Litha/ Summer Solstice

Summer Solstice—Midsummer’s Day

Summer Solstice—Midsummer’s Day, the longest day of the year, when the sun reaches its peak of power, and begins to decline. We mark this day as the beginning of summer, of the time of ripeness and harvesting. Yet is also a time of grief, of knowing that the flower must fade for the fruit to set.

This year, the solstice falls in the midst of enormous grief—for those who have died in the pandemic, for the black and brown lives taken by police violence, for all the losses engendered by violence, brutality, racism and all forms of discrimination.

At the same time, barriers to change that once seemed insurmountable are toppling like Confederate statues, and the uprising in the streets has kindled a beacon of hope.

So today, take a flower. Observe its beauty, its texture, its color and scent. Consider how nature has designed it to attract.
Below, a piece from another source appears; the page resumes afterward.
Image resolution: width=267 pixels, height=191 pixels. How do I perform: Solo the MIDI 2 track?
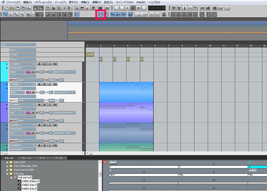[x=49, y=84]
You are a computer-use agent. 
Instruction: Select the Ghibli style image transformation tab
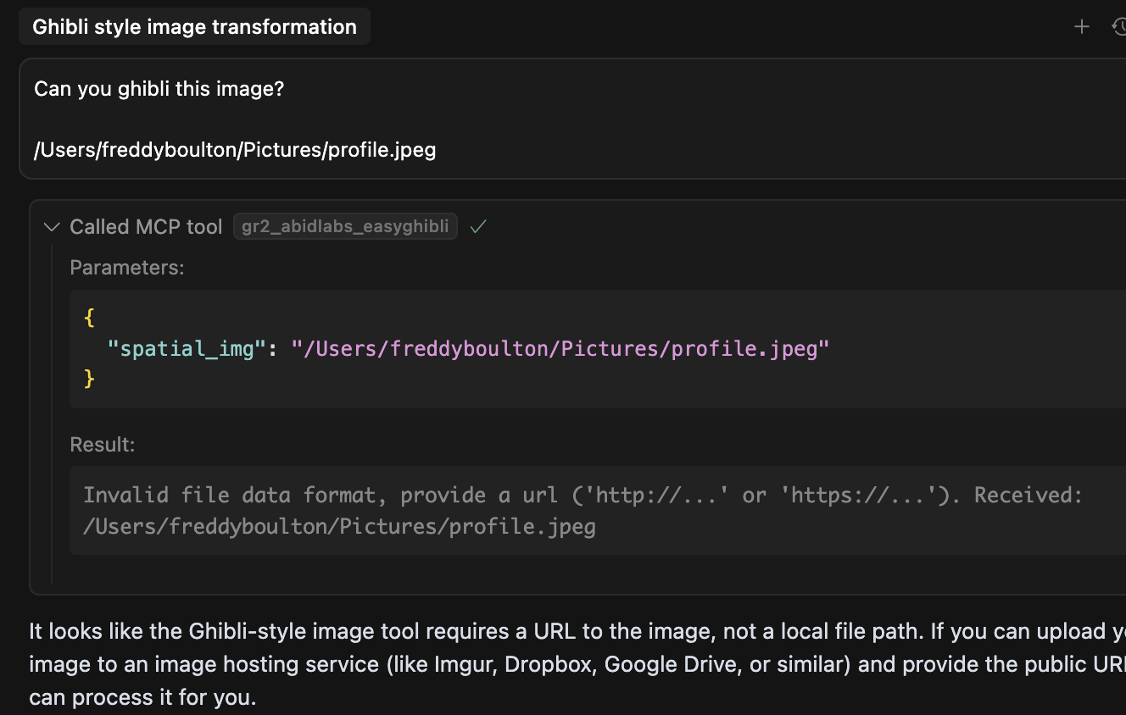(x=194, y=27)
Let yourself love it.

Then, let it go. Give it to a running stream, to the ocean, to a fire. Let yourself feel the grief, the poignant tragedy inherent in life, that nothing lasts forever.

Then, eat a summer fruit—a first-to-ripen cherry plum, a berry, a cherry. Savor it. Let yourself truly take it in. Imagine this is the fruit of the struggle for justice. How sweet it is!

What must fade, what must we let go of, to set this fruit and give it time to ripen?

We have many harvests still to come, some as bitter as the strange fruit, the black bodies, still hanging from trees in this land. But what can we tend and cultivate to harvest the true nourishment that will come from the seeds we now plant?